__Input data__
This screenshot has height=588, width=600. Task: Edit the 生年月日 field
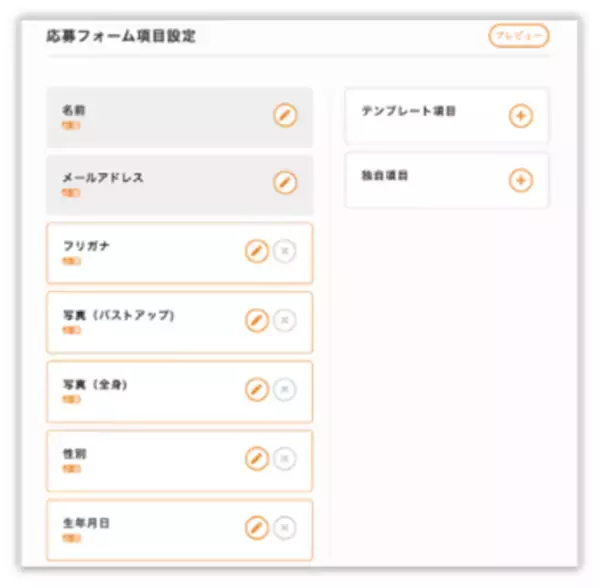pos(257,527)
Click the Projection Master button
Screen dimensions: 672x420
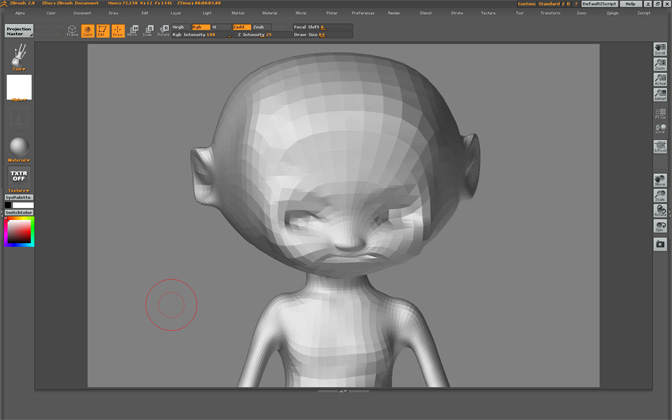pos(19,31)
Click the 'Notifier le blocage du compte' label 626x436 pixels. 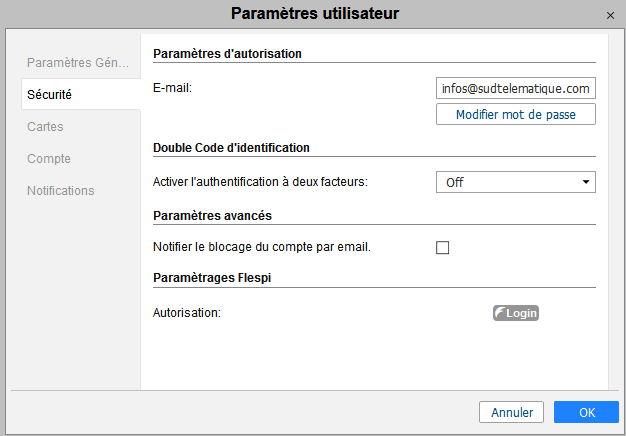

__Task goal__
Transcribe word for word only the lines from the one with "Click the Projection Master button" through the end of the listing; every picture is to be omitted.

__Response box__
Click the Projection Master button
Screen dimensions: 672x420
pos(19,31)
Click the 'Notifier le blocage du compte' label 626x436 pixels. 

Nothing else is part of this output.